10-Year Yield Change from 1 Year Before First Rate Hike

10 Year Yield Change from 1 Year Before First Rate Hike

Quelle: Bloomberg Finance L.P., Federal Reserve und Analyse von State Street Global Advisors. – Stand: 30. September 2022.

Abschließende Überlegungen

Wir beobachten die Inflation und die Risiken einer Überstraffung genau, solange die Fed weiter das singuläre Ziel der Inflationsbekämpfung verfolgt. Das Bekenntnis der Fed zu einer restriktiven Geldpolitik wird sich im Verlauf des nächsten Jahres voraussichtlich ändern. Angesichts der steigenden Zinsen bevorzugen wir Duration gegenüber Spread-Produkten sowie Investment Grade gegenüber Hochzinsanleihen. In Bezug auf die Bonität bleiben wir vorsichtig, bis die wirtschaftliche Unsicherheit das Bild nicht mehr eintrübt. Die Marktvolatilität, die zur Spreadausweitung beigetragen hat, wird voraussichtlich Chancen für differenzierende Anleiheinvestoren bieten. Wenn sich mehr Klarheit hinsichtlich des Umfelds für Anleihen abzeichnet, sollten Anleger unserer Ansicht nach die globalen Märkte in Betracht ziehen. Darunter fallen auch Schwellenländeranleihen, die nach einer Neubewertung der Niveaus ausreichend Interesse wecken könnten.
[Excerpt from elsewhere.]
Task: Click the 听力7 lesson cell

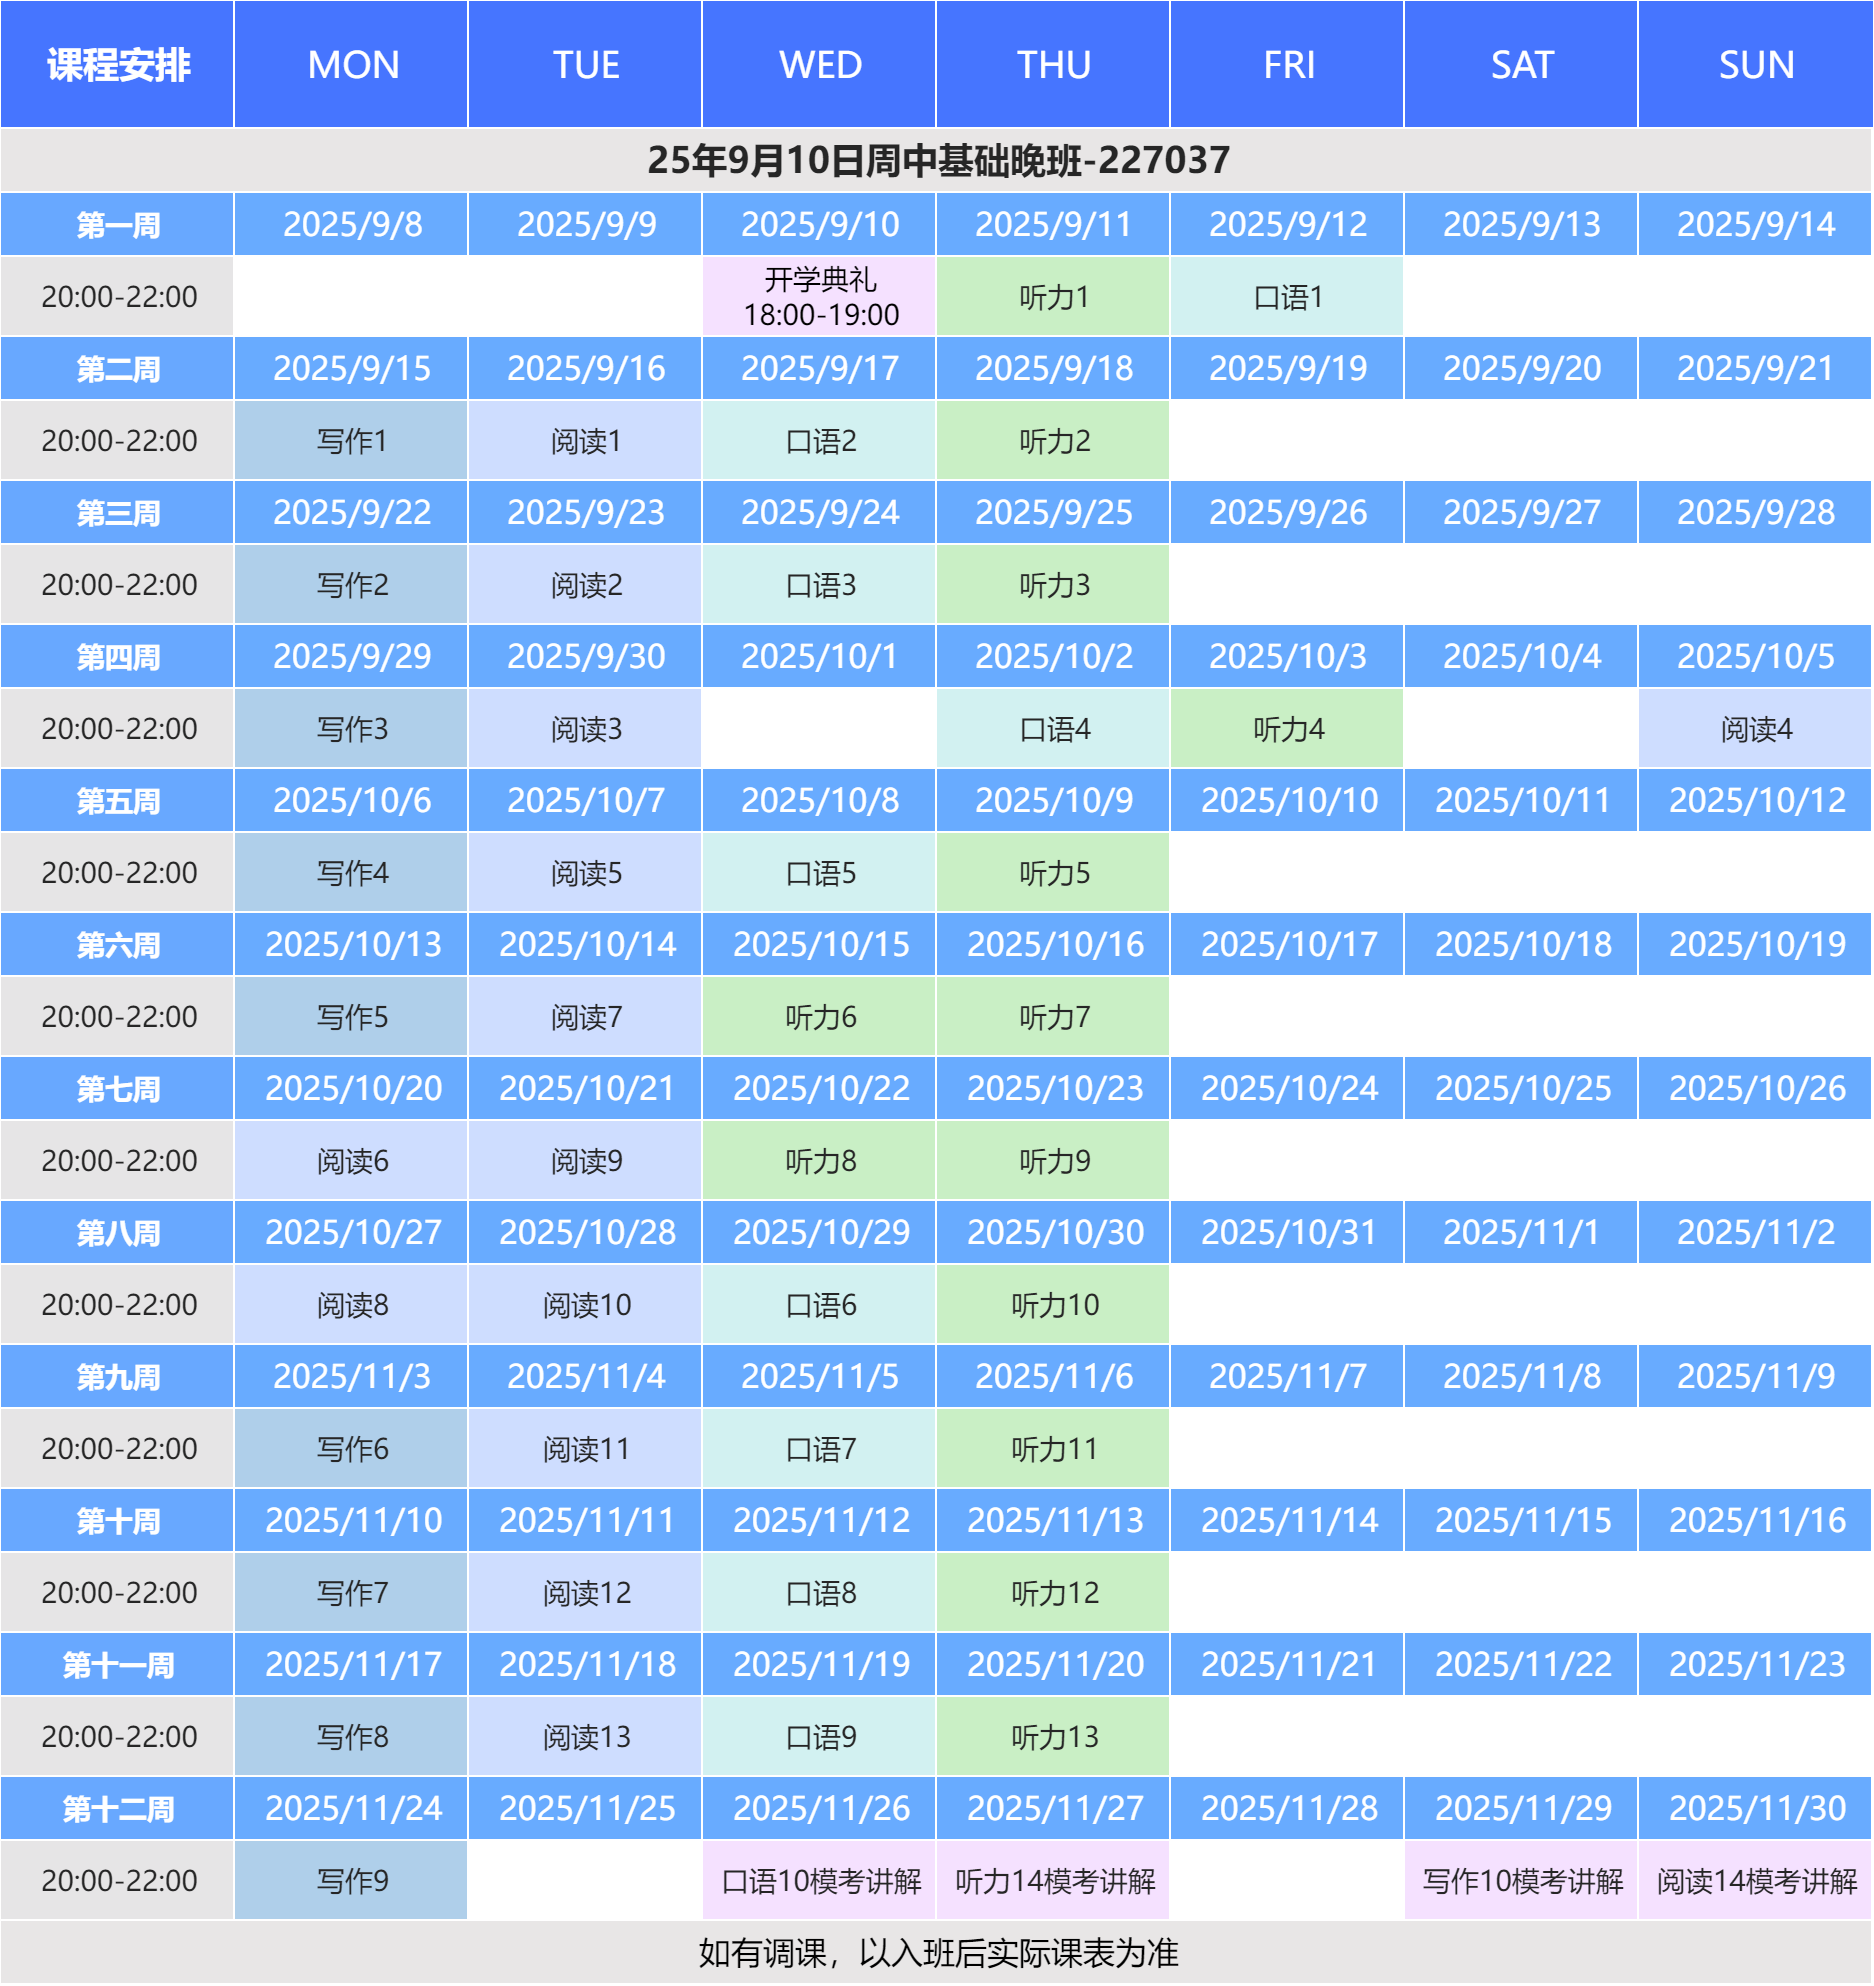Action: tap(1053, 1017)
Eher taktisch orientierte Anleger mit kürzerem Anlagehorizont sollten angesichts der aktuell pessimistischen Zins- und Spreaddynamik mit dem Kauf von Anleihen vielleicht warten.

Die makroökonomischen und Marktturbulenzen führten 2022 zwar in den meisten Fixed-Income-Sektoren zu negativen Gesamtrenditen, doch durch den breiten Ausverkauf und die anhaltende Volatilität eröffneten sich einige attraktive Chancen für Anleiheinvestoren mit längerem Anlagehorizont. Wir bleiben vorsichtig und konservativ, mit dem Blick auf den Weg gerichtet und beiden Händen fest am Lenkrad.